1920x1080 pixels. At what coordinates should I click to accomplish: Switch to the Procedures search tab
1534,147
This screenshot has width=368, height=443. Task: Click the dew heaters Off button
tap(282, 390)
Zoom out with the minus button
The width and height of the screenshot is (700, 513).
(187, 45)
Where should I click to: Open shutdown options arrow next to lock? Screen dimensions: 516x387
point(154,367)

● ● ● ● ●

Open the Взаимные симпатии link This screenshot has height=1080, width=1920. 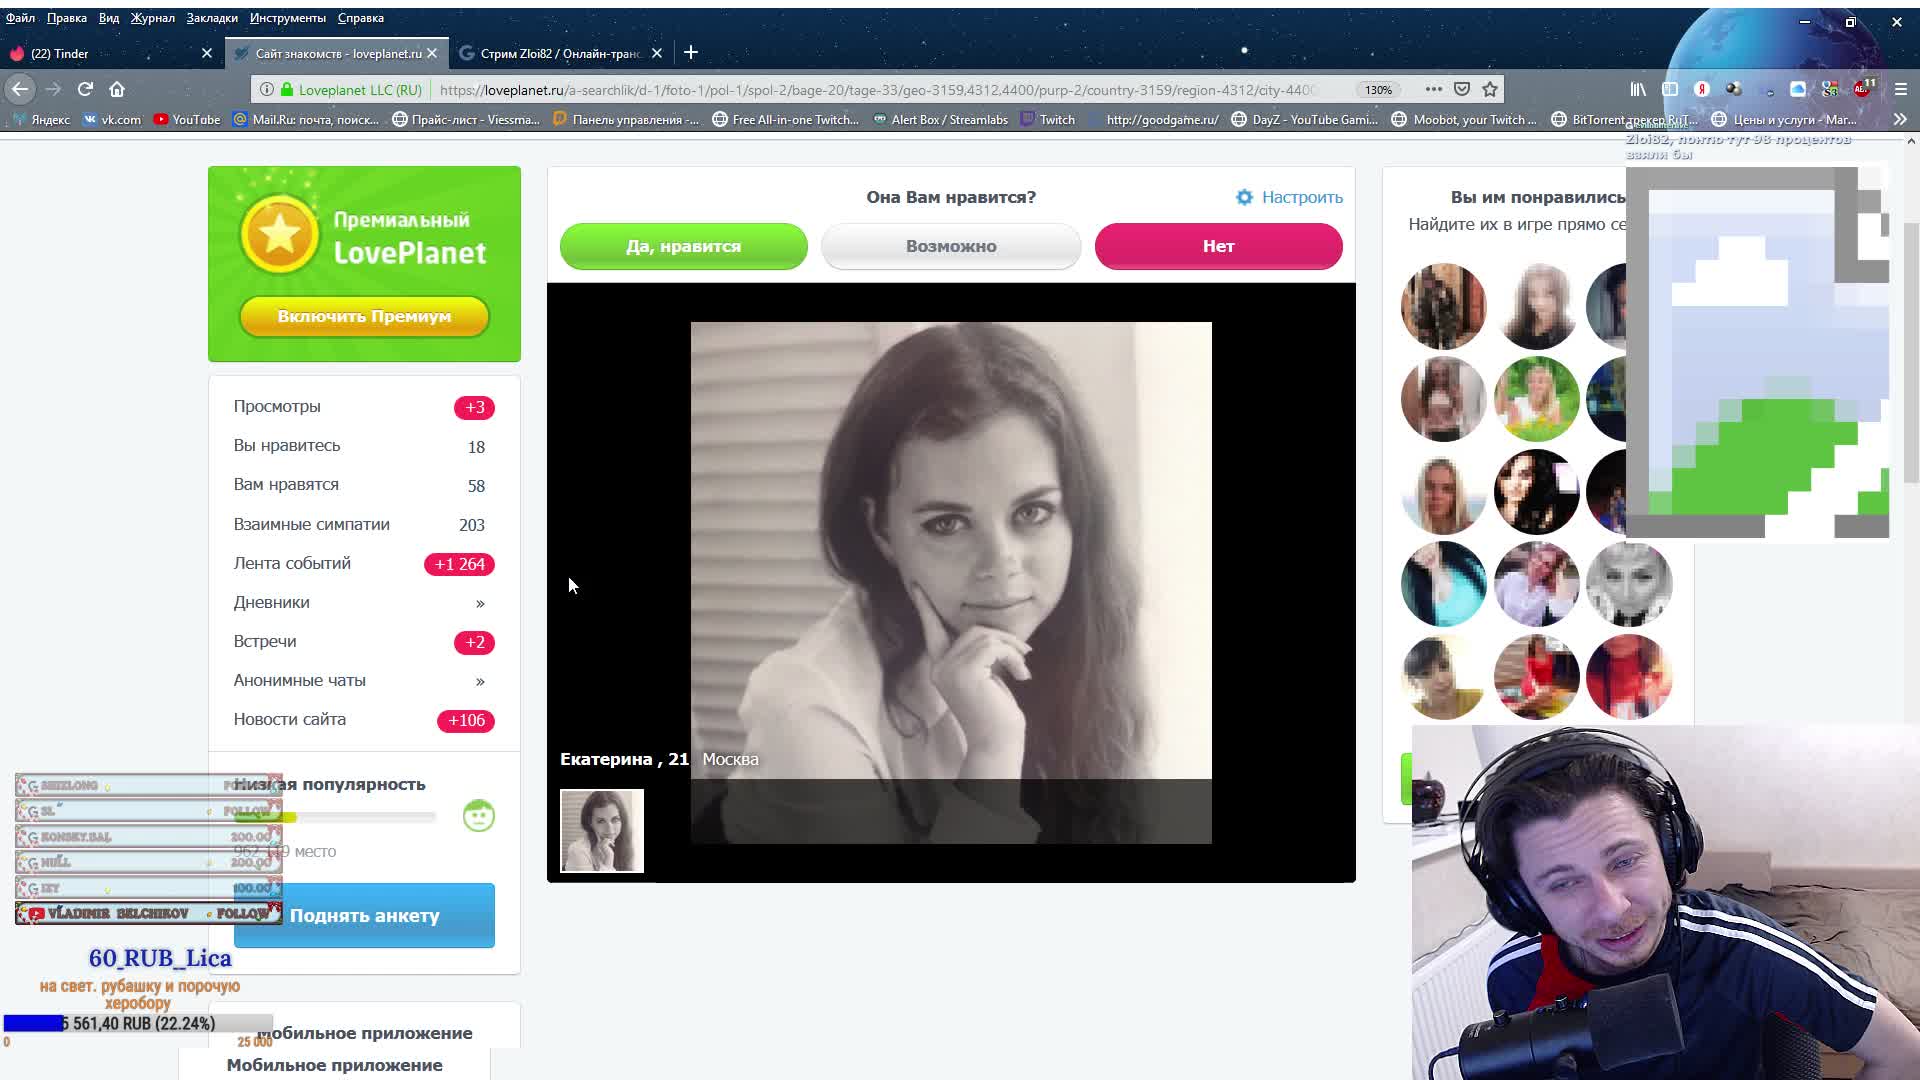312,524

● ● ● ● ●

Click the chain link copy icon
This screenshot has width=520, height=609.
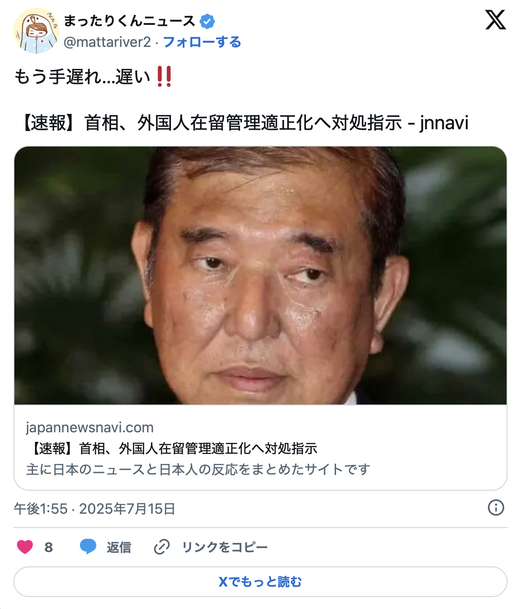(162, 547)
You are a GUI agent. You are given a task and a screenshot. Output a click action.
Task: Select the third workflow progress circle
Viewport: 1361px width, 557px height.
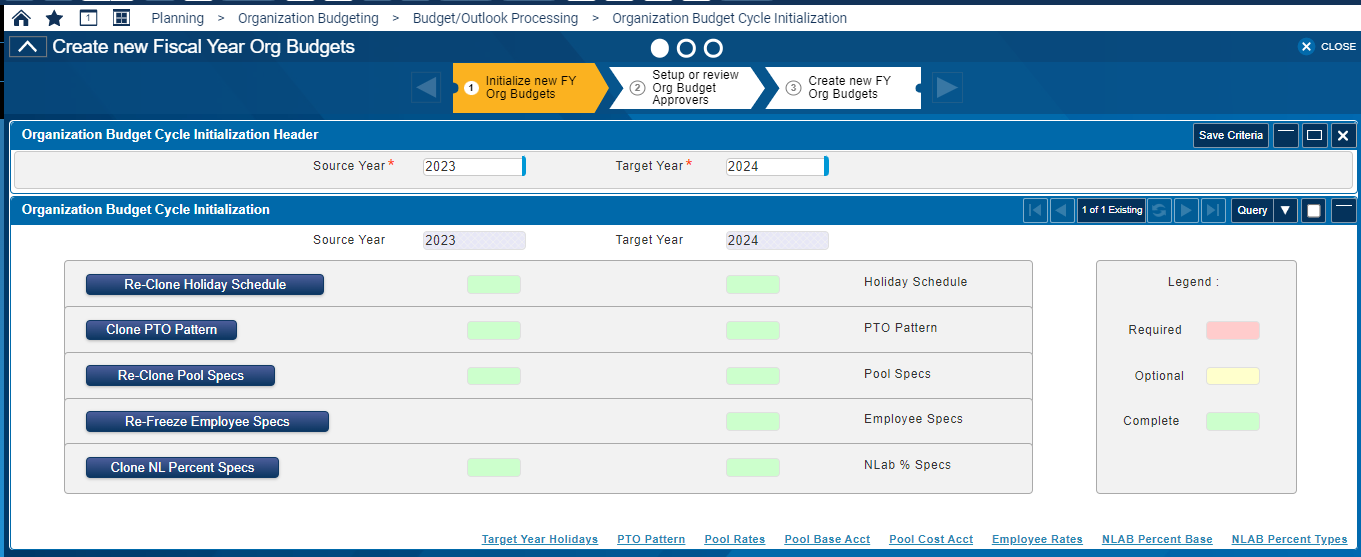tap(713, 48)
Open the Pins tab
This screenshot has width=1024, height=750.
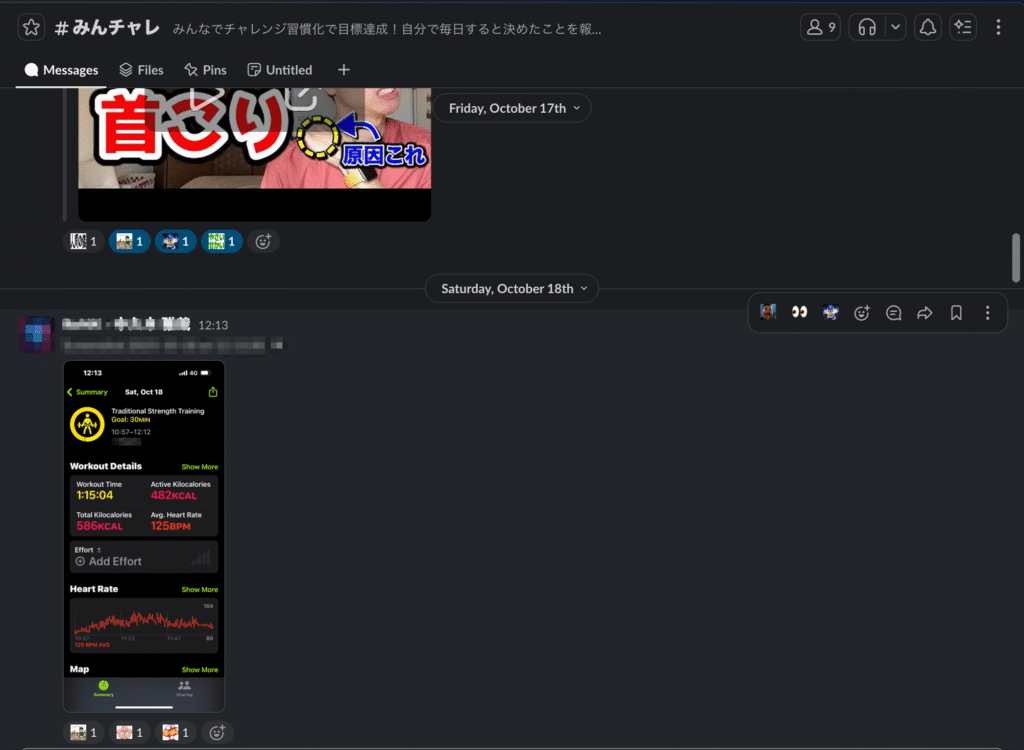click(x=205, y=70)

● ● ● ● ●

Description of the task: Render the data as a Markdown table with the columns Row and Text, starting with the line that contains "You are a GUI" and going on through the line that contains "click(x=205, y=70)", numbering each line and leaving out blank ones. Omit the pictures from the table.

Final result:
| Row | Text |
|---|---|
| 1 | You are a GUI agent. You are given a task and a screenshot. Output a click action. |
| 2 | Task: Select the third workflow progress circle |
| 3 | Viewport: 1361px width, 557px height. |
| 4 | tap(713, 48) |
| 5 | Open the Pins tab |
| 6 | This screenshot has width=1024, height=750. |
| 7 | click(x=205, y=70) |